Task - Each line below that contains "computer" should be counted; give the total alone.

Data excerpts -
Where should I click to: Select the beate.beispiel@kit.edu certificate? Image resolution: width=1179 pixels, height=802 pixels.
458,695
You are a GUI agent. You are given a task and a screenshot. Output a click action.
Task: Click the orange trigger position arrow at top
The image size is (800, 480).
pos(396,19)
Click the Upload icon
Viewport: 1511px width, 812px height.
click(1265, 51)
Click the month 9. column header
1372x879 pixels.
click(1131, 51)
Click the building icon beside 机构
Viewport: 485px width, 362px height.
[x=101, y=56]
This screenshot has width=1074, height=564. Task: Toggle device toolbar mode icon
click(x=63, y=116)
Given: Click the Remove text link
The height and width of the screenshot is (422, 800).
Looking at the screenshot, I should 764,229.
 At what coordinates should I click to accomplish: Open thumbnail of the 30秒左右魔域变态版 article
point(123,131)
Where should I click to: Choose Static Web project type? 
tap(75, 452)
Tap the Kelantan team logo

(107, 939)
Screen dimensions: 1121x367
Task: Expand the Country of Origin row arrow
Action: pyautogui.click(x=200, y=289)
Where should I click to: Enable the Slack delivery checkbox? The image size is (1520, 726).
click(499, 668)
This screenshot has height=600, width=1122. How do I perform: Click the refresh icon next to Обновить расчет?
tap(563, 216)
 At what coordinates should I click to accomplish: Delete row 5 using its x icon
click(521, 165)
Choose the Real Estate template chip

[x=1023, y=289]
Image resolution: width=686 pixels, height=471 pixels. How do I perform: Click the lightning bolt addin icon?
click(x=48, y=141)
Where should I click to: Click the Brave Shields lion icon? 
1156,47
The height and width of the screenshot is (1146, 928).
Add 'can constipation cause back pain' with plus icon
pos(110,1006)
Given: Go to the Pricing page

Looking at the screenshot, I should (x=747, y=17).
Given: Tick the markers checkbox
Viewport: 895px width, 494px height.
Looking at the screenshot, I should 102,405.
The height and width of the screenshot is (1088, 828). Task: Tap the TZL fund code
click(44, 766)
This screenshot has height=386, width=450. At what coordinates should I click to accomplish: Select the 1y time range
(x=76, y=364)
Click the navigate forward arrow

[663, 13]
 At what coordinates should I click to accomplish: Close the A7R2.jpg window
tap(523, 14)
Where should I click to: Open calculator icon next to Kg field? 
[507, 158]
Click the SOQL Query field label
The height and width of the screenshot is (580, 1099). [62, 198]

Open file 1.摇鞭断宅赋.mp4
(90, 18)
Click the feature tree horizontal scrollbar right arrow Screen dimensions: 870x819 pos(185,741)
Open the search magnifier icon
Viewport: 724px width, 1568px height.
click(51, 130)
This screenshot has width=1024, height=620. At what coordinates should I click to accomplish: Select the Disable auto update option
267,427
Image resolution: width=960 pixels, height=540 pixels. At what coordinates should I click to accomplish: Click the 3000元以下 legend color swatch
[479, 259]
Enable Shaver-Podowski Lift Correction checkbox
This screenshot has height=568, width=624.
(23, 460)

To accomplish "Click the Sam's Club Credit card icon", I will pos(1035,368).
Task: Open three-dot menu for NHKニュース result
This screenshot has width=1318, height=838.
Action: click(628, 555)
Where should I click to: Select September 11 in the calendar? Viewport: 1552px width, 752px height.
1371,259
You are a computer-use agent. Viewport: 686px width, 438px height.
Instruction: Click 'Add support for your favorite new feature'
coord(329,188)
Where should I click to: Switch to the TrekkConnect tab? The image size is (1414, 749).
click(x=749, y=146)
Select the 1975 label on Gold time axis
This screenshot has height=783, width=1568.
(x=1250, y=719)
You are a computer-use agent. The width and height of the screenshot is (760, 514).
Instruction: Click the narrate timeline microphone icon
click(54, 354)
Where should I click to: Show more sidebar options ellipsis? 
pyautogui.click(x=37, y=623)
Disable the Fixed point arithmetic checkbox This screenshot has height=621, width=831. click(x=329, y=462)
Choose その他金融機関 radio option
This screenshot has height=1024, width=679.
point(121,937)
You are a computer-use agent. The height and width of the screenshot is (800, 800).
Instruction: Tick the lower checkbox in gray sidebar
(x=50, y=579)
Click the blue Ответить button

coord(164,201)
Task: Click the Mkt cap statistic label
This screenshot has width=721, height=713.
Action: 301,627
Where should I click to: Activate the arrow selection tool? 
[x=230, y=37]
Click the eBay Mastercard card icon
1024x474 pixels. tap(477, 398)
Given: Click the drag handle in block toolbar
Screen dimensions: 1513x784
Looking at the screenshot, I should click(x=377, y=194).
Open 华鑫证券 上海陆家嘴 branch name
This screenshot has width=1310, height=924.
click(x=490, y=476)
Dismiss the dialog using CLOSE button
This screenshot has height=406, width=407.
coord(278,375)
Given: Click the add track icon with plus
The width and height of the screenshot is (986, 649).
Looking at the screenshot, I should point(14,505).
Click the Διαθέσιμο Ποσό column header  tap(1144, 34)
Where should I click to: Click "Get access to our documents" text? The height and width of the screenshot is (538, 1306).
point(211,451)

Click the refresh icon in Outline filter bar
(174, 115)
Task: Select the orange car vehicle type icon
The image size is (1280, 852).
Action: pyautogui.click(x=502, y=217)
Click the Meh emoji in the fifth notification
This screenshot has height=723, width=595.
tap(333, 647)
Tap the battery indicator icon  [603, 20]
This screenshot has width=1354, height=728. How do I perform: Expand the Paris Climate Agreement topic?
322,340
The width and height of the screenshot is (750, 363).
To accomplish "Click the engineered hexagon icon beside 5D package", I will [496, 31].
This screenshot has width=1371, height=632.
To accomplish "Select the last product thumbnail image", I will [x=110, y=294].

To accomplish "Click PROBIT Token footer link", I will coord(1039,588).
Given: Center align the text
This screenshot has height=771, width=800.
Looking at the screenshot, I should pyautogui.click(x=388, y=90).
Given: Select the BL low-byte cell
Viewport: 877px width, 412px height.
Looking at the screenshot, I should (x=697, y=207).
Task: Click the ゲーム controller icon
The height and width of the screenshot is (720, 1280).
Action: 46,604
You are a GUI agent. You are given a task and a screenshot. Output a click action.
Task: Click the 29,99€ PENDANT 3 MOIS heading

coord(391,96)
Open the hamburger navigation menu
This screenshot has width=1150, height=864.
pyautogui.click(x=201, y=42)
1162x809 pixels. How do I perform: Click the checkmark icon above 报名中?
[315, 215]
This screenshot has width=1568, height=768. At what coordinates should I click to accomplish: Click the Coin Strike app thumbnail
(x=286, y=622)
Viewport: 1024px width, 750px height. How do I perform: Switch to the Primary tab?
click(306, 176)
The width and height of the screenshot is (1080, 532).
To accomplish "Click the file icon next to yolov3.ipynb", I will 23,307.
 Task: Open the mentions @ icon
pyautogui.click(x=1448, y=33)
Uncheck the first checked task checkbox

Task result - 3